PROVIDED INFORMATION start

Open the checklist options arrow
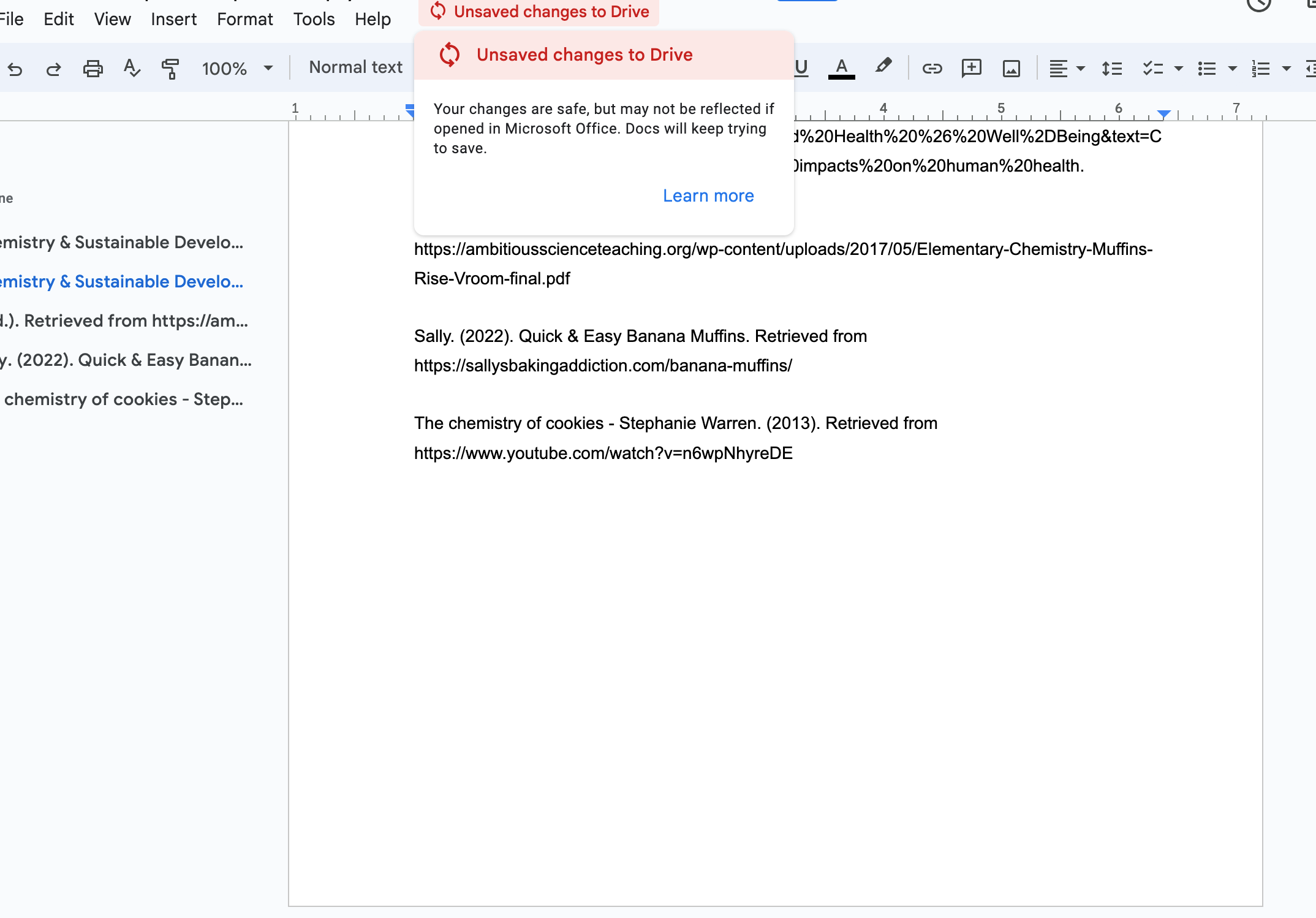1316x918 pixels. click(1178, 68)
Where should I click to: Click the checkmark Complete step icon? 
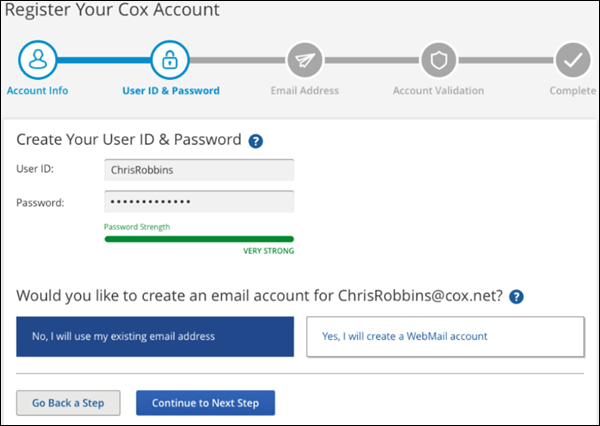[573, 60]
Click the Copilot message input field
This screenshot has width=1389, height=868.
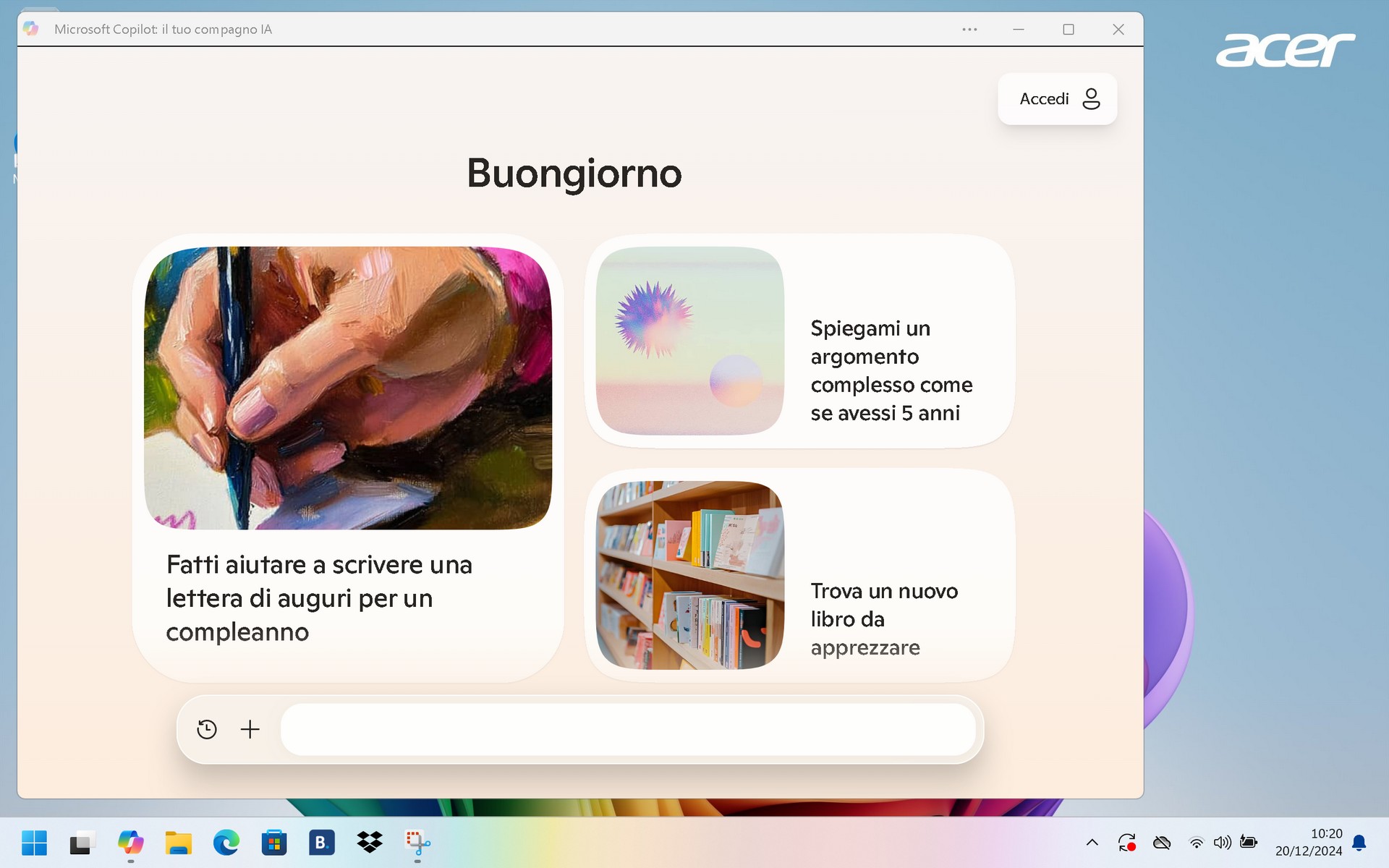[x=627, y=729]
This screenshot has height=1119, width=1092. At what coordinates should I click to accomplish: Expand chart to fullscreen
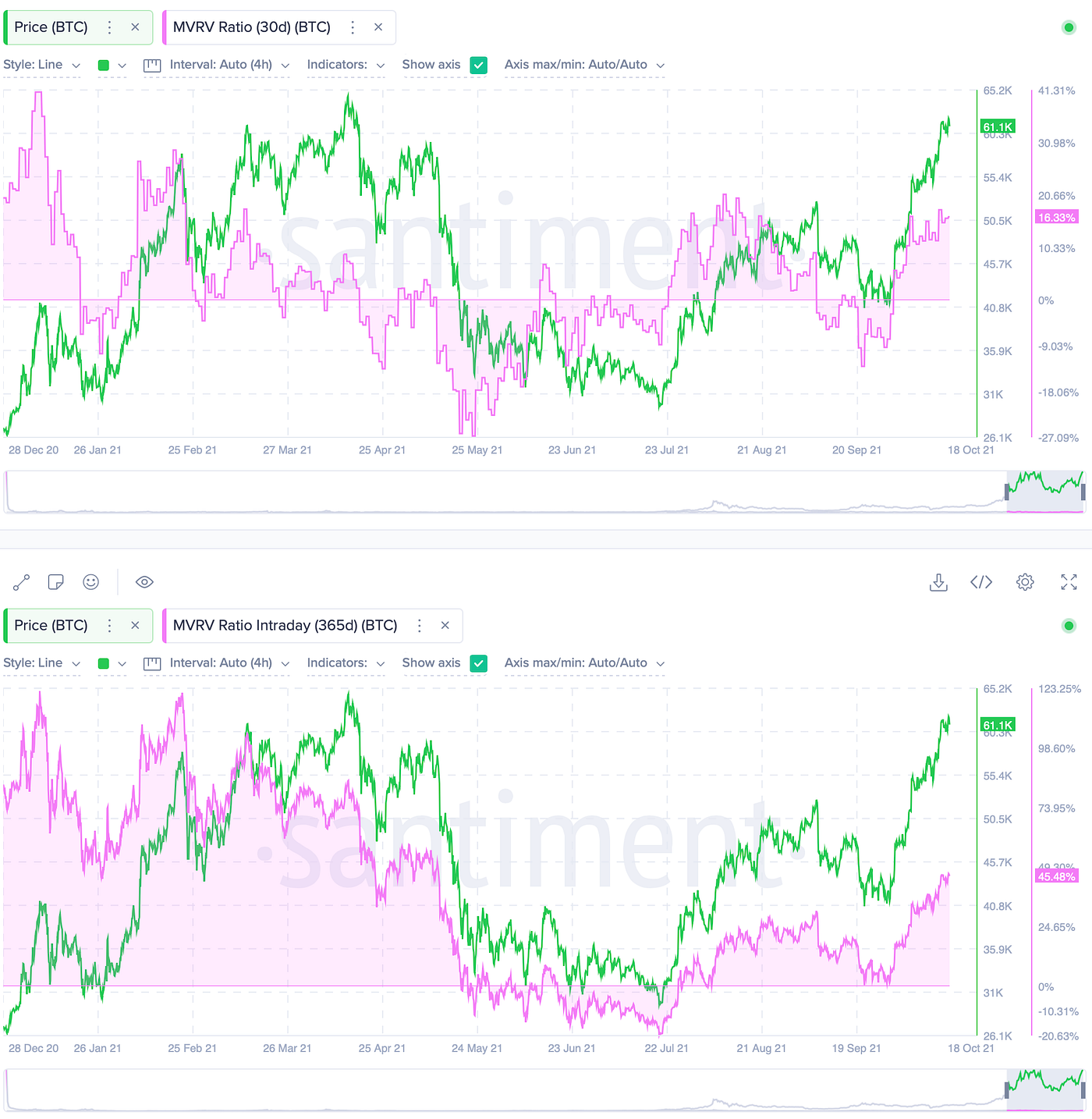coord(1069,582)
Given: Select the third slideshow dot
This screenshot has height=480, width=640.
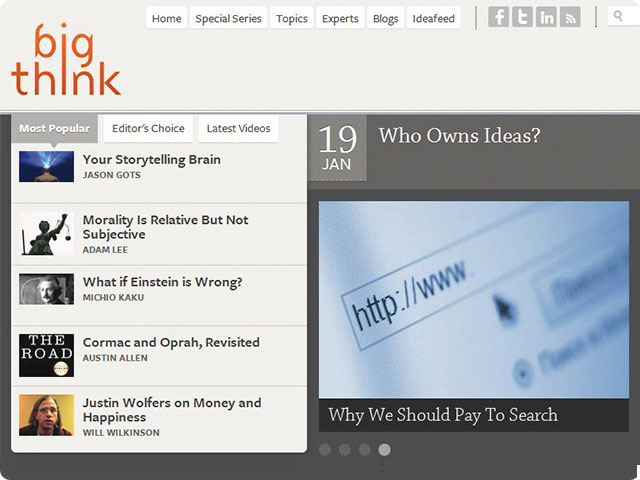Looking at the screenshot, I should (364, 450).
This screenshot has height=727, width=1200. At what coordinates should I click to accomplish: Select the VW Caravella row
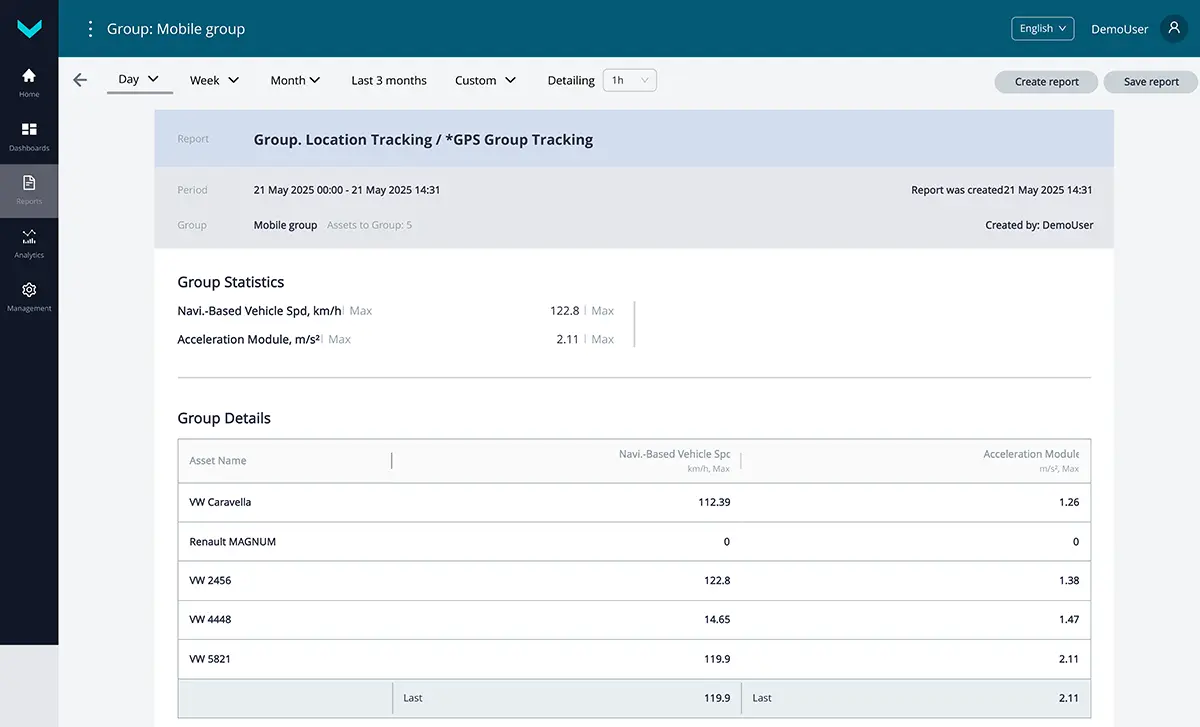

PROVIDED INFORMATION end

Swap "This screenshot has" for "This image has" throughout the material above and write it out again with nothing else changed. Leave the pictures out.

Open the checklist options arrow
1316x918 pixels. click(1178, 68)
Where should I click to: Click the checkmark Complete step icon? 
[573, 60]
Click the Copilot message input field
This image has width=1389, height=868.
[x=627, y=729]
This image has height=1119, width=1092. At what coordinates should I click to accomplish: Expand chart to fullscreen
coord(1069,582)
Given: Select the third slideshow dot
This image has height=480, width=640.
Looking at the screenshot, I should (364, 450).
This image has height=727, width=1200. At what coordinates should I click to accomplish: Select the VW Caravella row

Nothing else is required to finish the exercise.